Saturday, February 9, 2013

Governor Taban Deng; political discourse of the Dinka minority in Unity State




By Atok Baguoot

The political mileage of the Dinka minority in Unity state has recently undergone an idyllic experience chronicled by repeated events following the sudden relief of a few dominant faces in leadership. The governor of Unity state Gen Taban Deng made a sudden change to the status quo in the political setup of the Panaruu Dinka in a swift time, leaving his longtime friends and associates puzzled in political cold temperatures. He undressed them naked as a reward for their defiance behaviors.

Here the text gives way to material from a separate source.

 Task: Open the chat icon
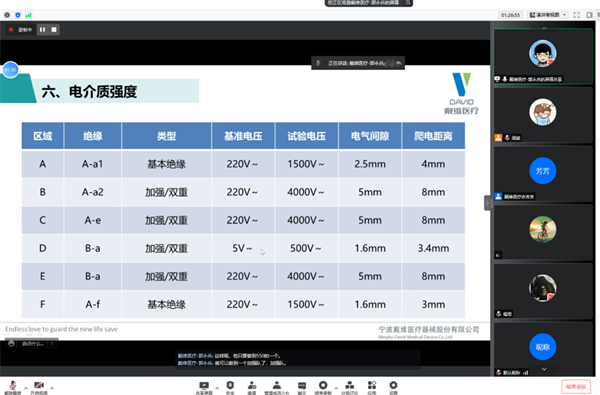pos(302,387)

Col Stephen Miabek Lang, the former Parieng County Commissioner, and a chairman of the SPLM party in the county had planted his fame in the area during the years when Movement experienced a split. Parieng County was given the special status of a brigade called the 20th SPLA Infantry Independent Brigade.  Lang was instrumental under Captain John Mayik Jau whom they together arrested some senior officers who had shown favor with the Nassir faction. While he was still none commission officer (NCO), Lang fought vigorously to ensure the survival of the SPLM. 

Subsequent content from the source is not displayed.